Interview: Larry Clark on ‘The Internet’ (excerpt) (2013)

Untitled (Hustling in Times Square), 1979 @ Larry Clark

 

Interview by Didier Péron, excerpt from Vogue Hommes International, Spring 2013 / Issue n°17

Are you fascinated by the web ?

It’s a kids thing. I’ve just hit 70, and I’m more distanced from it, but if you want to understand our times you can’t just sit on the fence with your reactionary views. That’s why I wrote, shot and distributed my previous film, Marfa Girl, for an audience of web surfers, the people who spend entire days watching videos on YouTube and posting stuff like mad on Facebook or Tumblr. The film didn’t go on general release because this sort of independent film is stillborn in US theatres, which only show blockbusters. So why not cut out all the middlemen (producers, international sales, distributors – every last one a crook!)? So I posted the film on my larryclark.com website, and it costs five dollars to watch it.

But do you think that the internet can be dangerous?

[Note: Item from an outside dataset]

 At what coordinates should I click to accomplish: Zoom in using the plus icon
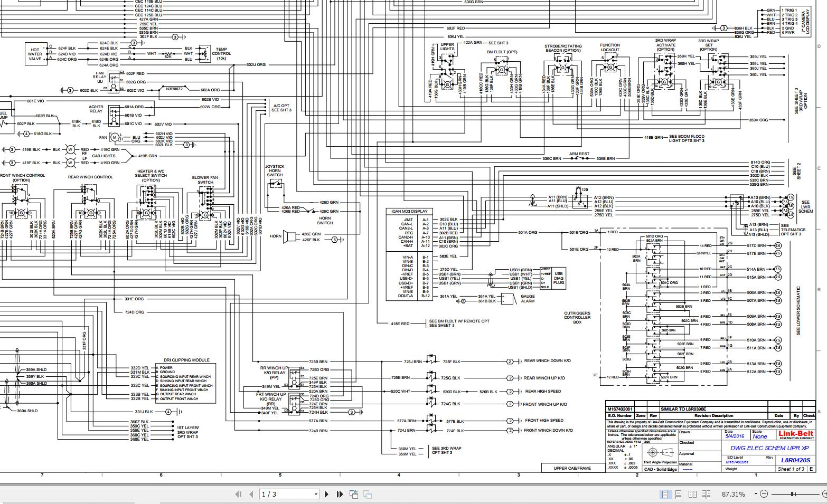pyautogui.click(x=824, y=494)
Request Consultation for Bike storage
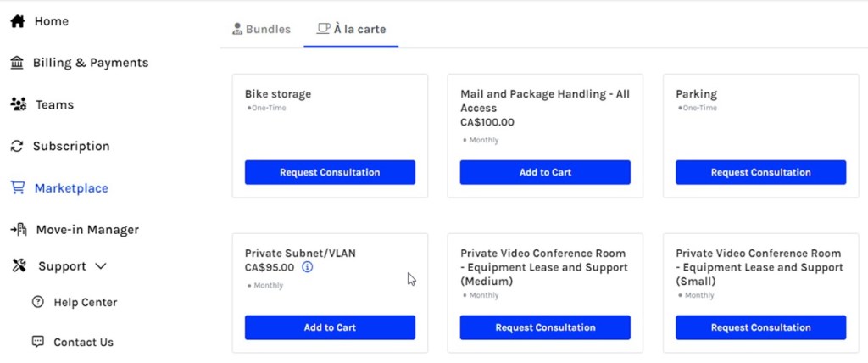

No way. At any rate, no more than anything else that can happen to you when you go out the door. The virtual is no less real than anything else. So there’s good, and there’s not so good. But when I was a kid, if you asked an adult a question you got whacked across the face for an answer. Shut up! Children had to be seen and not heard. There was zero information, about life or sex. Nothing. Nothing at all! These days, it’s the opposite. You have Google and Wikipedia: type in anything you like and you’re suddenly awash in all this incredible mass of first-person stuff, videos, and chat room conversations. At the same time, innocence hasn’t changed. At bottom, today’s kids are no different from me, a country boy from 1950’s Oklahoma. Technology will play a very important part in The Smell of Us because kids record everything all the time. They go to a concert or a party, they exist in a world of continuous self-representation. I have to take that into account if I want to capture the zeitgeist. It’s a new generation, and at the same time they’re still kids with the same old problems, the same old sentimental uncertainties.